**Required work**. No picture should appear in the copy. Transcribe exactly, and only, the lines from the one with "Open the WordPress course bid in row 1" through the last line of the data below.

(Recorded data)
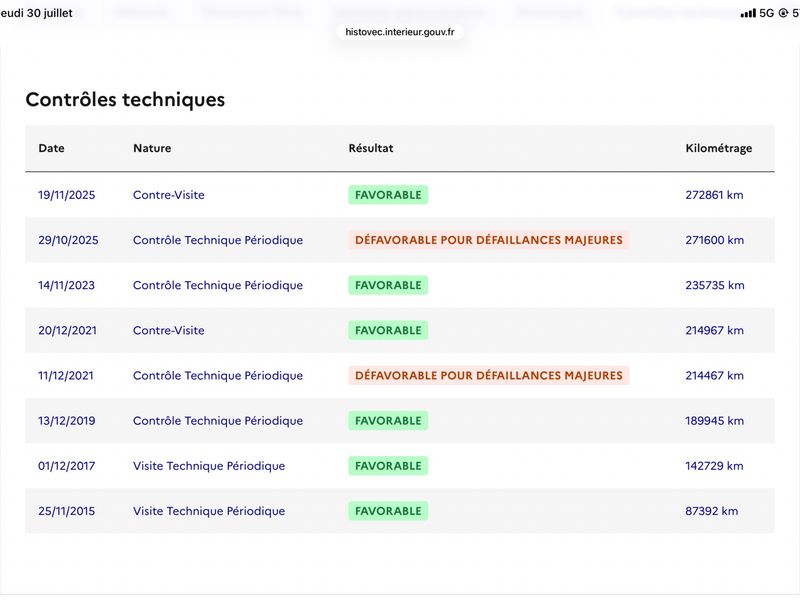The width and height of the screenshot is (800, 600).
Task: Click Contre-Visite on the 20/12/2021 row
Action: tap(169, 331)

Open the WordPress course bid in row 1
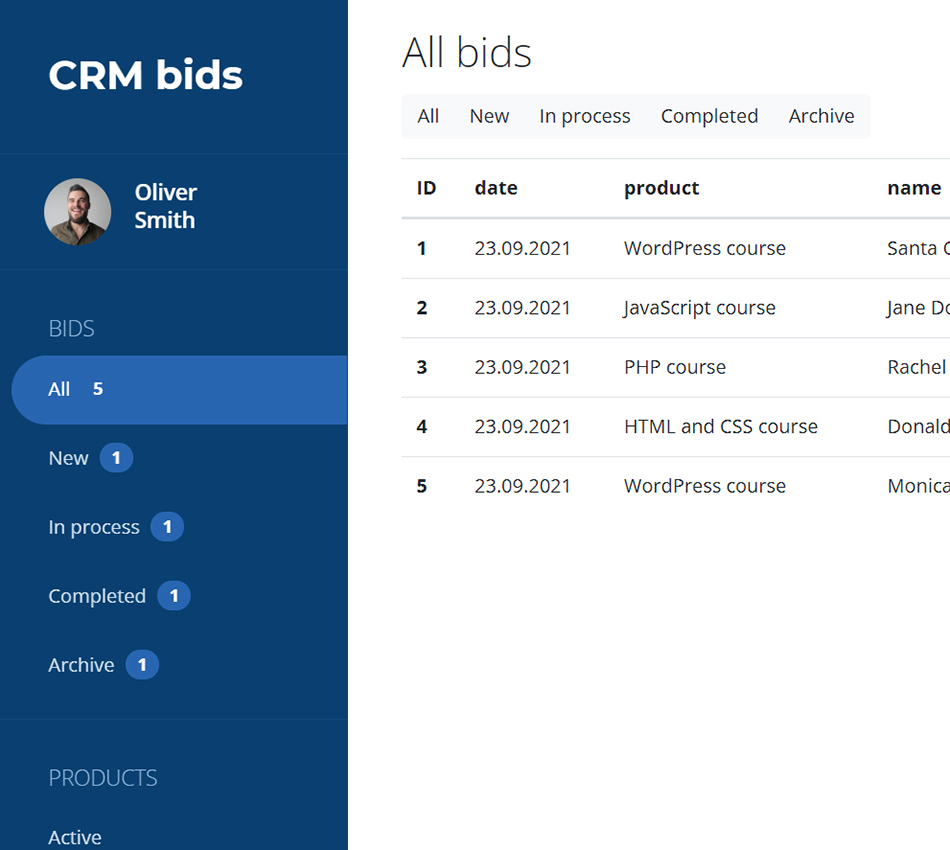click(x=704, y=248)
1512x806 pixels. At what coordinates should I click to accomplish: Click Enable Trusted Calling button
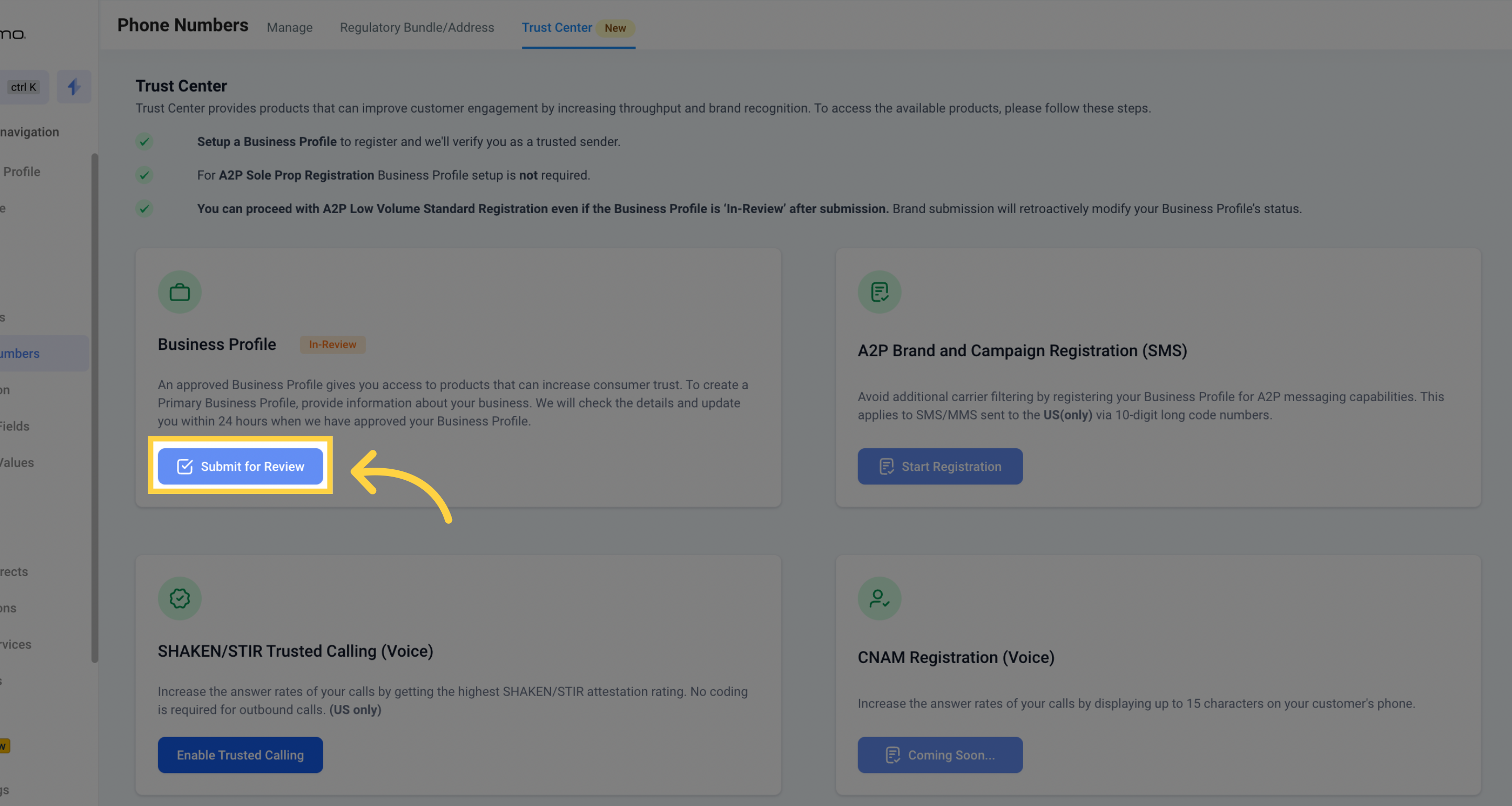coord(240,755)
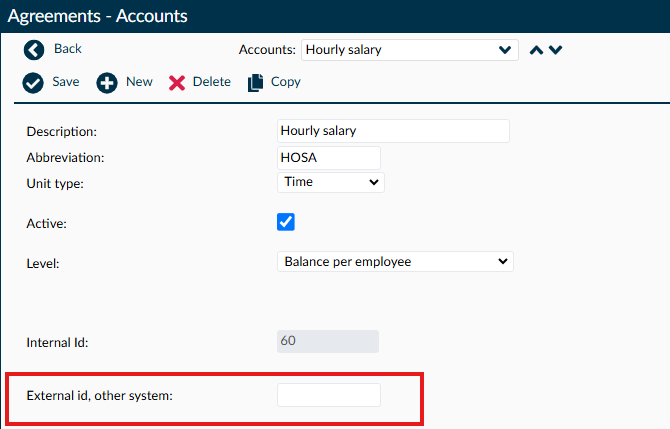670x429 pixels.
Task: Focus the External id, other system field
Action: coord(329,395)
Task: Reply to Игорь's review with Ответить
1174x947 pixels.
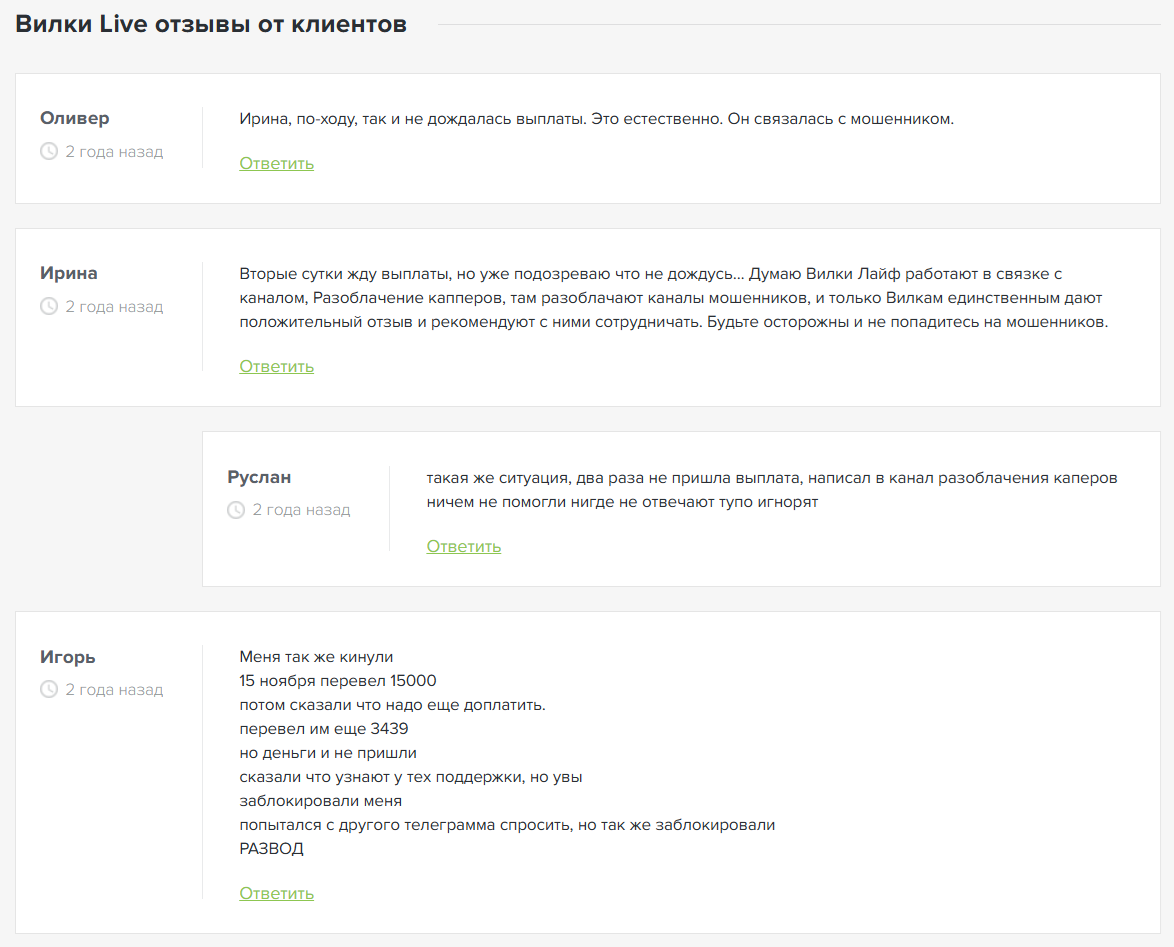Action: (276, 893)
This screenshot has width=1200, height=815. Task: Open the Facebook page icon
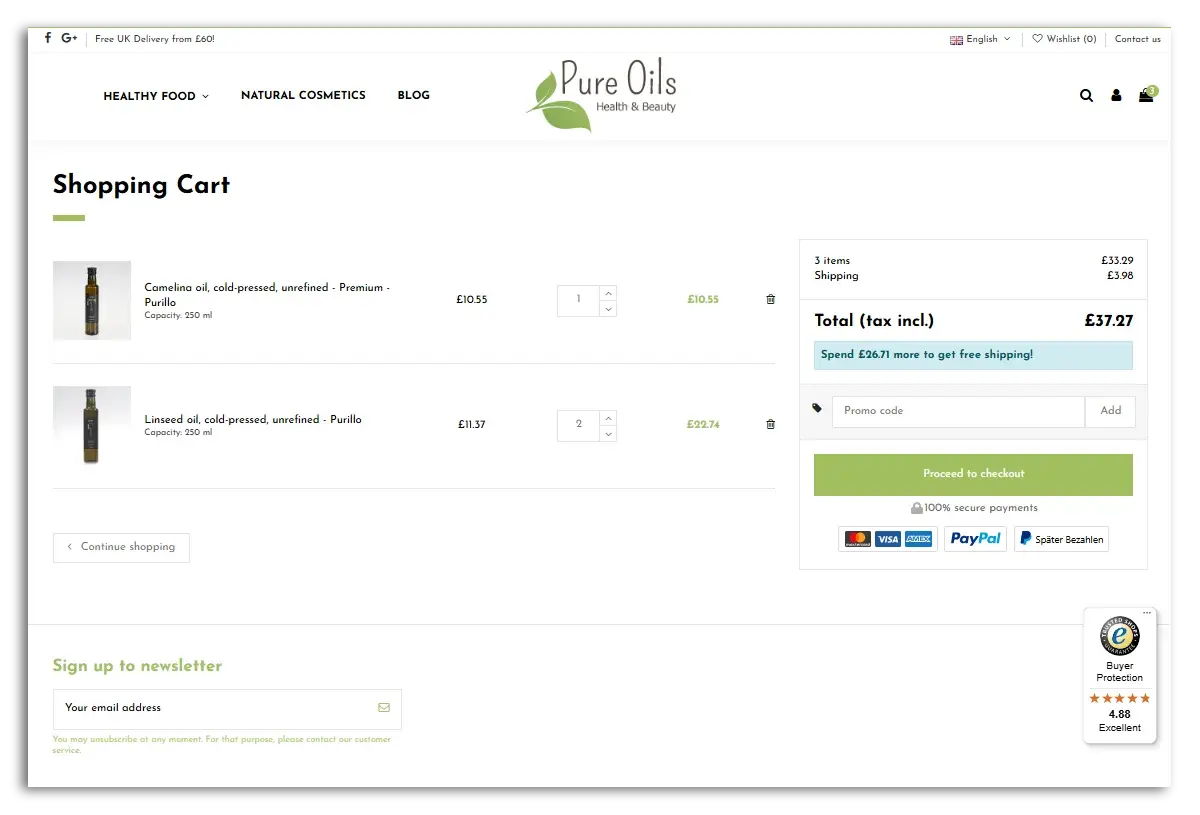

**Result below**.
Open the WordPress course bid in row 1
click(x=704, y=248)
1512x806 pixels. At what coordinates should I click to accomplish: Click Enable Trusted Calling button
coord(240,755)
670x429 pixels.
Task: Focus the External id, other system field
Action: coord(329,395)
Task: Reply to Игорь's review with Ответить
1174x947 pixels.
Action: (276, 893)
This screenshot has width=1200, height=815. Task: Open the Facebook page icon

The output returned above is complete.